• **TASK DATA**:
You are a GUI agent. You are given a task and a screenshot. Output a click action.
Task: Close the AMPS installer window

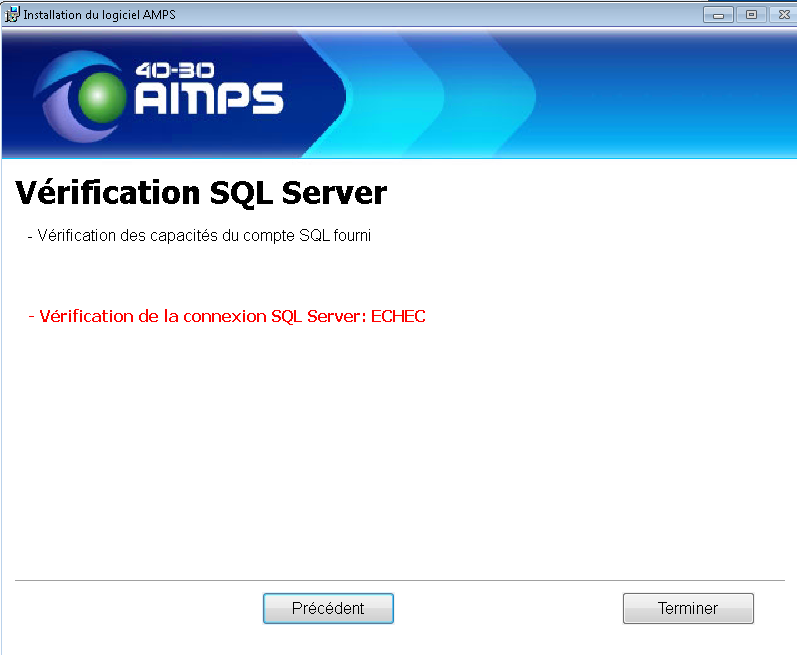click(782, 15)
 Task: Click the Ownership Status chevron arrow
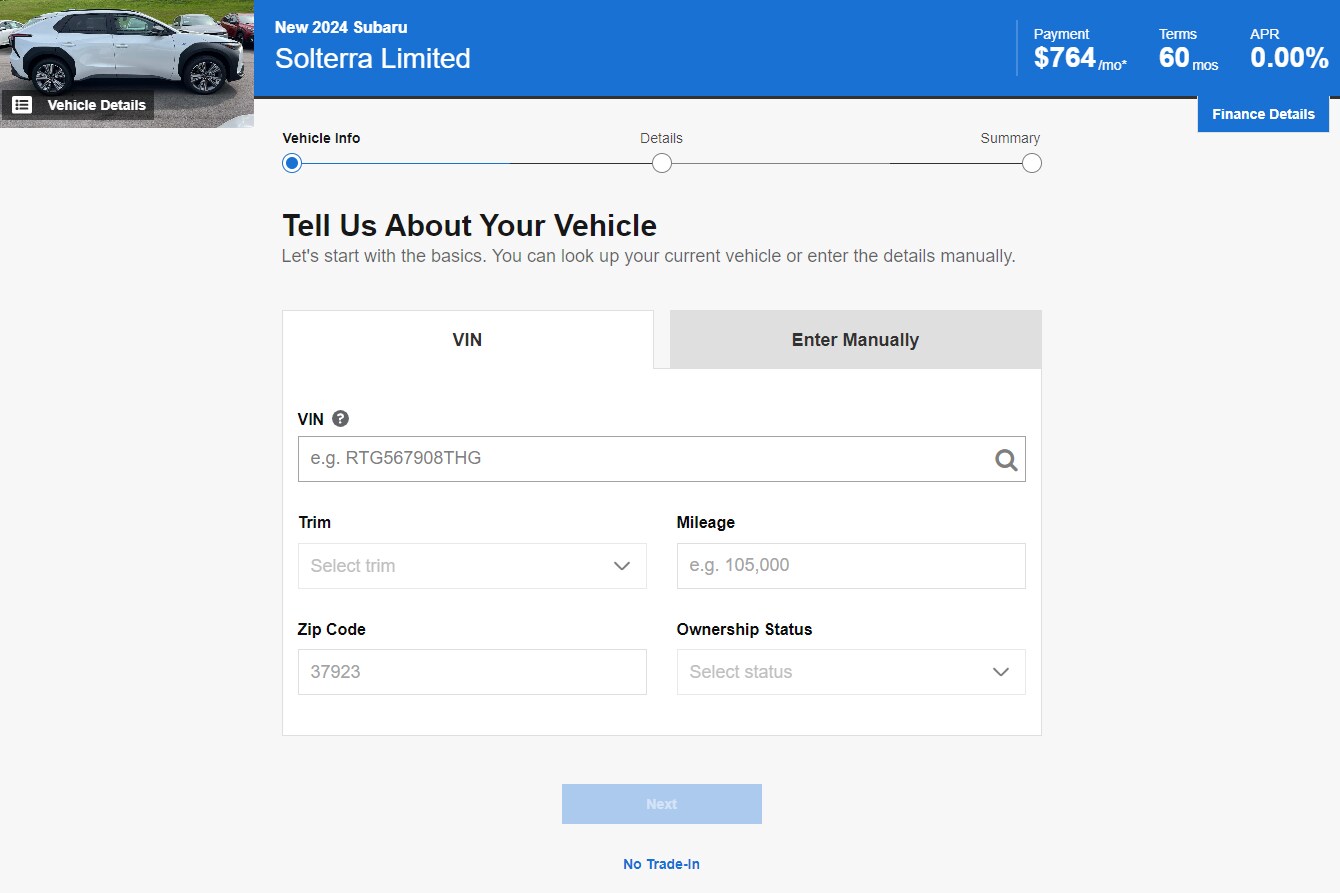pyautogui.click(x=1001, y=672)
==
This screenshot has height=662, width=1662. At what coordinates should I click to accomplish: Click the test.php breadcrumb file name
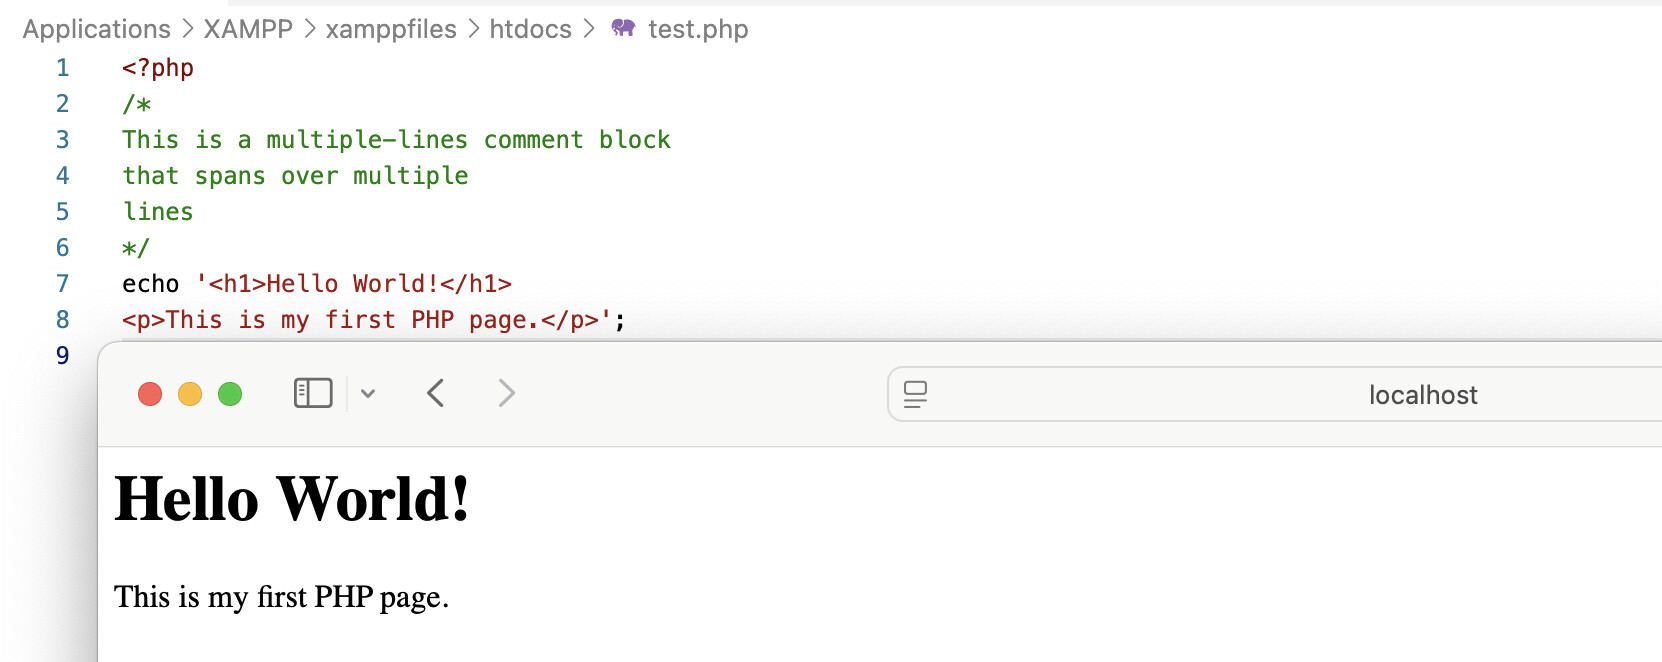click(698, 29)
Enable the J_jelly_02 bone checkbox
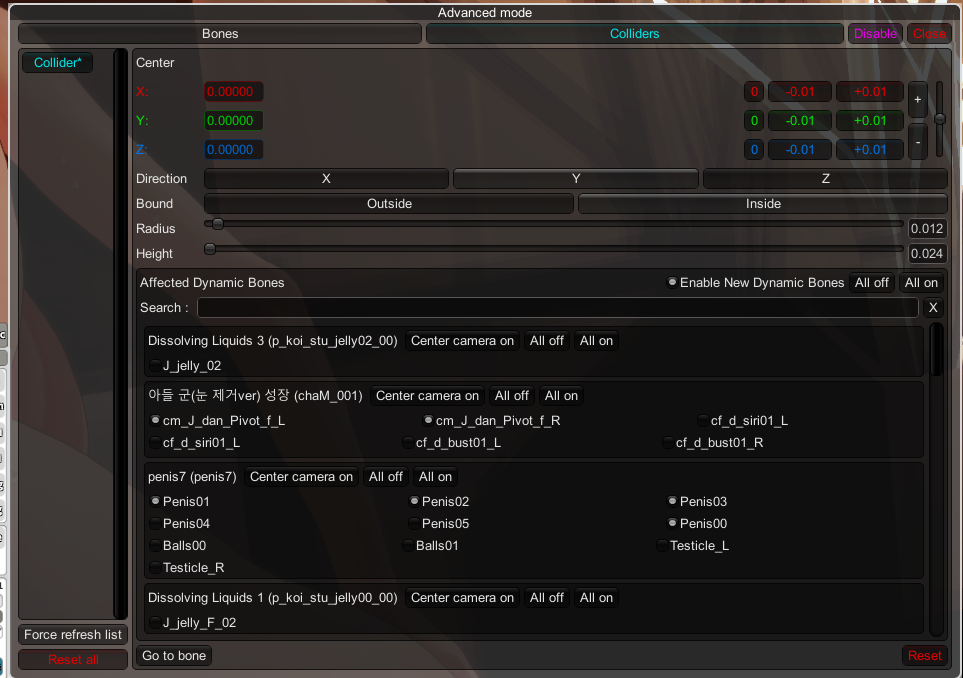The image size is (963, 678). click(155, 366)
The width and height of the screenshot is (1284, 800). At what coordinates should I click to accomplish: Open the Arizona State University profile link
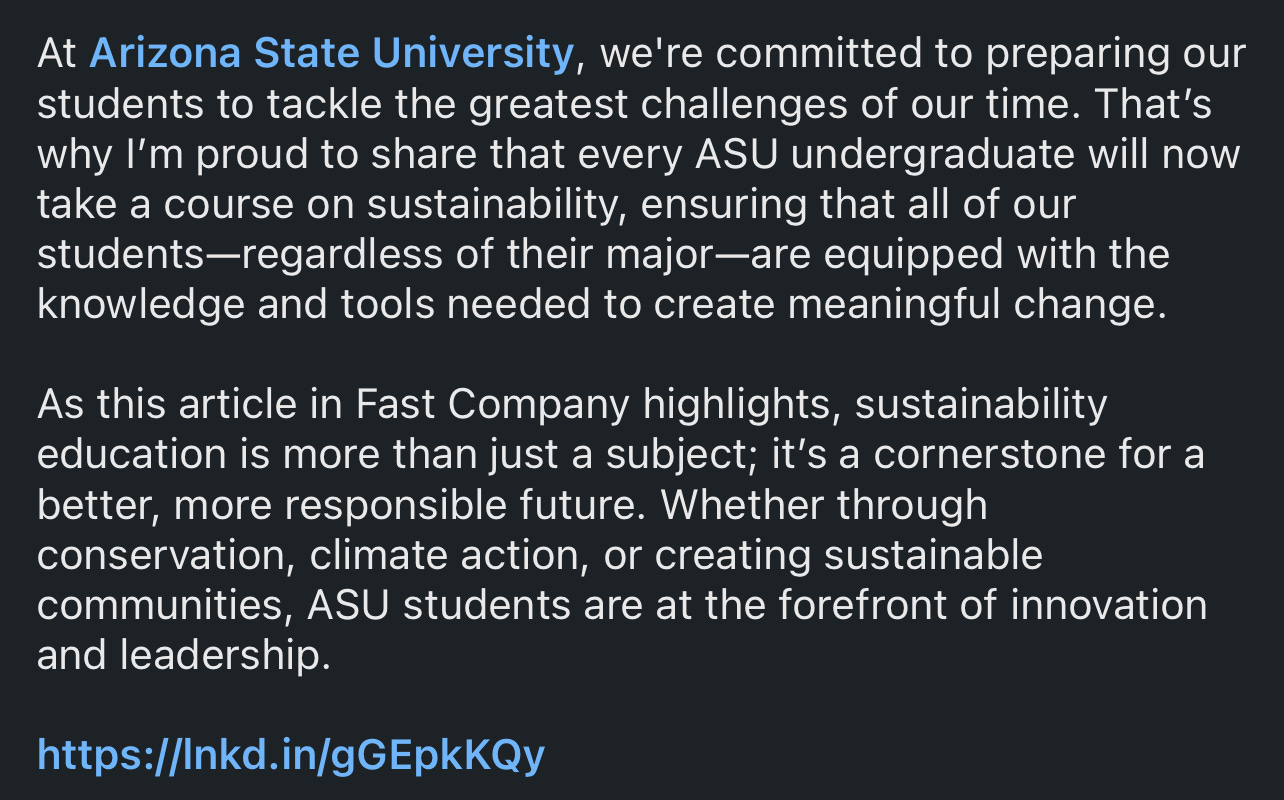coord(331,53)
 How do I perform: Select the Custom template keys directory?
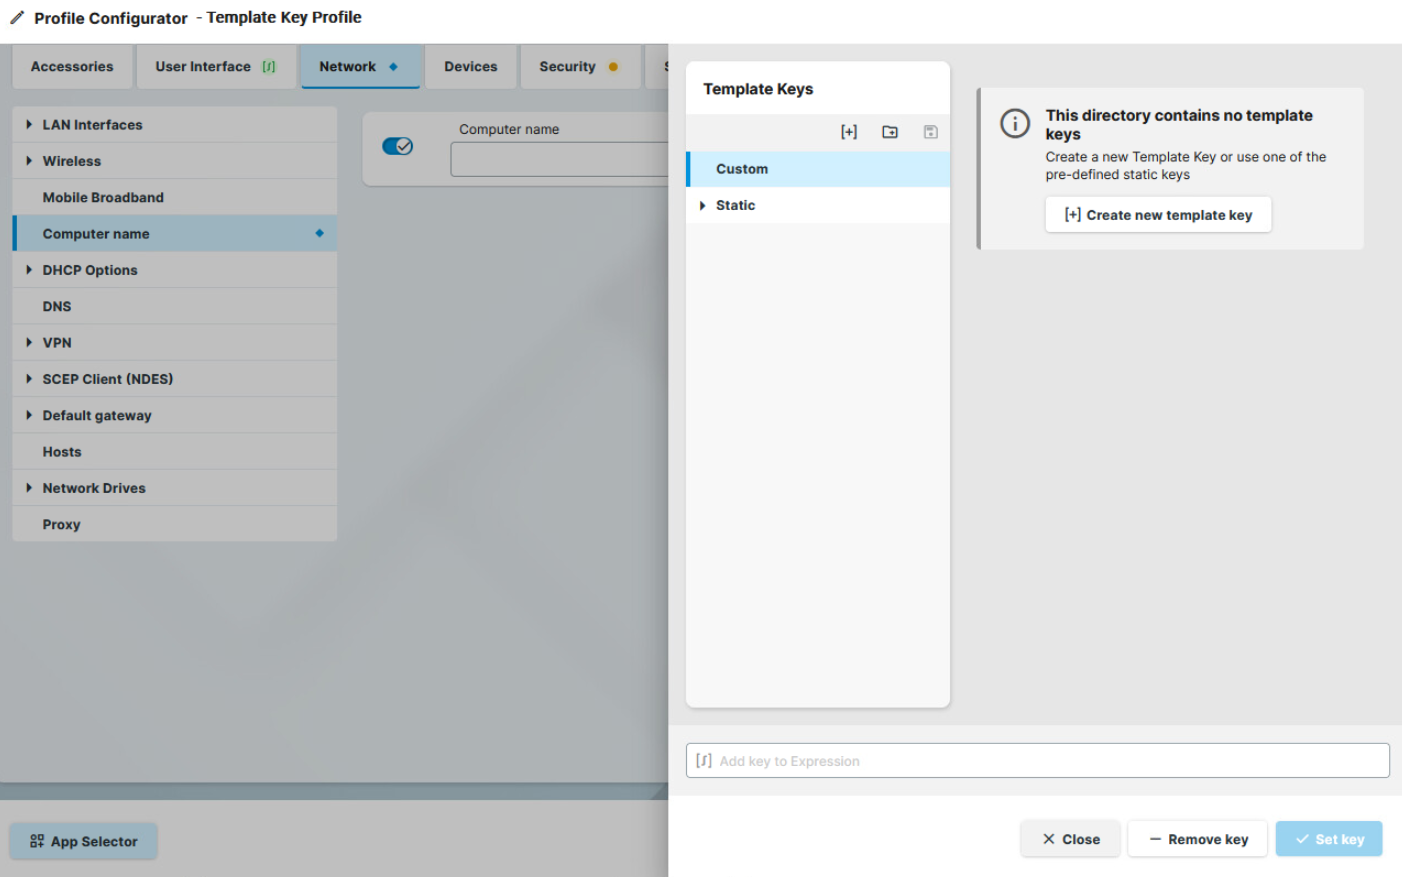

• **PROBLEM TO WORK ON**: In the entries above, find the line containing "This screenshot has" and the line containing "How do I perform: Select"; give again exactly those two lines and every line between them, minus the pictures.

• **COMPLETED EXERCISE**:
This screenshot has height=662, width=1662. At what coordinates should I click to accomplish: Click the test.php breadcrumb file name
click(698, 29)
Enable the J_jelly_02 bone checkbox
The image size is (963, 678). click(155, 366)
The width and height of the screenshot is (1284, 800). At what coordinates should I click to accomplish: Open the Arizona State University profile link
coord(331,53)
 How do I perform: Select the Custom template keys directory?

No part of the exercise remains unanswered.